* start TEXT *

For the points our cases do not coincide, we believe that institutional factors are the best explanations. Subsection "The Senates' Internal Rules for Confirming Nominations" shows the importance of considering whether the procedures are open (public) or closed (secret), and whether nominations are approved by simple or special majorities. In the case of open procedures, nominations are exposed to interferences from different actors and, consequently, to delays in the confirmation process; in the case of special majorities, they require a previous political agreement. Both situations confirm the presence of inter-branch negotiations.
The Political Factors
It is well known that the presence or absence of presidential majorities in congress is important to explain presidential success in terms of legislative outcomes. 41 Would it be also crucial for explaining senatorial confirmations? Data presented in the following paragraphs suggest a positive answer to this question.
Table 3 brings the distribution of nominations by president in Argentina and Brazil. It includes the total of nominations in the Brazilian case, whilst in the case of Argentina we have excluded the military to make the confirmation length measures more comparable. Throughout these fourteen years, both countries exhibit an increasing number of nominees. In the Brazilian case, this is due to institutional changes during Cardoso's terms (1995-2002), when many new regulatory agencies were created as state companies were privatized. In Argentina, the increasing tendency is notably strong in the area of judicial nominations, particularly after the creation of the oral courts in 1992, during Menem's first presidency, and the consequent nomination of 256 new judges. For this reason, and because of their longer stays in power, Presidents Cardoso and Menem embrace the highest number of nominees.

* end TEXT *
* start RECORDS *

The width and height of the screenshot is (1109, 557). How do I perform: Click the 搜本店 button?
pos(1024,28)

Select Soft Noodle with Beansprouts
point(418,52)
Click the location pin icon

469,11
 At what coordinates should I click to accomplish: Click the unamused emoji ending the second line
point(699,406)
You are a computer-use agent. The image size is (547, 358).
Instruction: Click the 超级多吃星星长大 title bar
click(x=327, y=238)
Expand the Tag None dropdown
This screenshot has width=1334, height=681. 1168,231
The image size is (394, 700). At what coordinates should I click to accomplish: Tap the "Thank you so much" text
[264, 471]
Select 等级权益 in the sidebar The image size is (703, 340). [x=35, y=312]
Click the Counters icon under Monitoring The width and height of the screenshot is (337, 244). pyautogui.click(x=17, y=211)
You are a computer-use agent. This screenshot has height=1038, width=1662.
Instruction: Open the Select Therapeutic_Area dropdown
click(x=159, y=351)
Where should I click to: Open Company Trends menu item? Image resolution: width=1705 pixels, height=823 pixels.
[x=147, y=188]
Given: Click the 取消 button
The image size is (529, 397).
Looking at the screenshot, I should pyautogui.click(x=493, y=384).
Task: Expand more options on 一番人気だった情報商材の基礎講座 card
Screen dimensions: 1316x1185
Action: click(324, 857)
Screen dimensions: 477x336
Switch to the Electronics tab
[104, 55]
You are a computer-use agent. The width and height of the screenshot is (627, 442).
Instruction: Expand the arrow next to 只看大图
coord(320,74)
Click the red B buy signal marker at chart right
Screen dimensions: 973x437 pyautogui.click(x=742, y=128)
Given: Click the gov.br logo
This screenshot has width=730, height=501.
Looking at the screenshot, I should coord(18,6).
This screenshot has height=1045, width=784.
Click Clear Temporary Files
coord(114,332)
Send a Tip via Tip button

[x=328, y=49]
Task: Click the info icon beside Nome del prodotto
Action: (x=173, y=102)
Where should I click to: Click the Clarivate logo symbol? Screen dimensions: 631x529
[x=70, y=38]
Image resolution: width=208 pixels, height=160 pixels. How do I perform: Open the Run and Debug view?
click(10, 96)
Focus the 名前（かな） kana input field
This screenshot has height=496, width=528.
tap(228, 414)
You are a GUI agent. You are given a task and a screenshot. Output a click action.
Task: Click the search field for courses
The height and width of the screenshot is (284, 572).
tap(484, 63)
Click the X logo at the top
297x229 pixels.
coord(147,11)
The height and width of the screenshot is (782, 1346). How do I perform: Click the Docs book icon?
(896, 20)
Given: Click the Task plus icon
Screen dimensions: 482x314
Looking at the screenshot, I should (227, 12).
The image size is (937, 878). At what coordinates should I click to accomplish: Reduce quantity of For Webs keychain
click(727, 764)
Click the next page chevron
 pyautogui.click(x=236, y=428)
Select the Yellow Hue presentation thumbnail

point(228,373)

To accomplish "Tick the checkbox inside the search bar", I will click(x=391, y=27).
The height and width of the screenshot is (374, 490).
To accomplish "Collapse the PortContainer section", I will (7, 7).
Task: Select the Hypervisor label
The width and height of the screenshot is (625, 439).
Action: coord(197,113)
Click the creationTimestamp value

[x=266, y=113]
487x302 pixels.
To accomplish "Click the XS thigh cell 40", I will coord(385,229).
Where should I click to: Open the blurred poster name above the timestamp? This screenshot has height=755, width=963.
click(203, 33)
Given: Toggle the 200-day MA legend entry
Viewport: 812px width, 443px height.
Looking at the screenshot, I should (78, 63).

* end RECORDS *

TO BE DONE
- A) Which years does the passage on Senate confirmations give in numerals?
- B) Quote the passage on Senate confirmations from "The Political Factors" up to and including "to this question.".
- C) Summarize the passage on Senate confirmations in two sentences.
This material is separate from the passage on Senate confirmations.

RESPONSE LIST
- A) 1995, 2002, 1992

- B)
The Political Factors
It is well known that the presence or absence of presidential majorities in congress is important to explain presidential success in terms of legislative outcomes. 41 Would it be also crucial for explaining senatorial confirmations? Data presented in the following paragraphs suggest a positive answer to this question.

- C) The passage argues that institutional factors best explain where the cases do not coincide: open procedures expose nominations to delays, and special majorities require prior political agreement. It also asks whether presidential majorities in congress matter for senatorial confirmations, and it reports rising numbers of nominees in both Argentina and Brazil, with Cardoso and Menem having the most.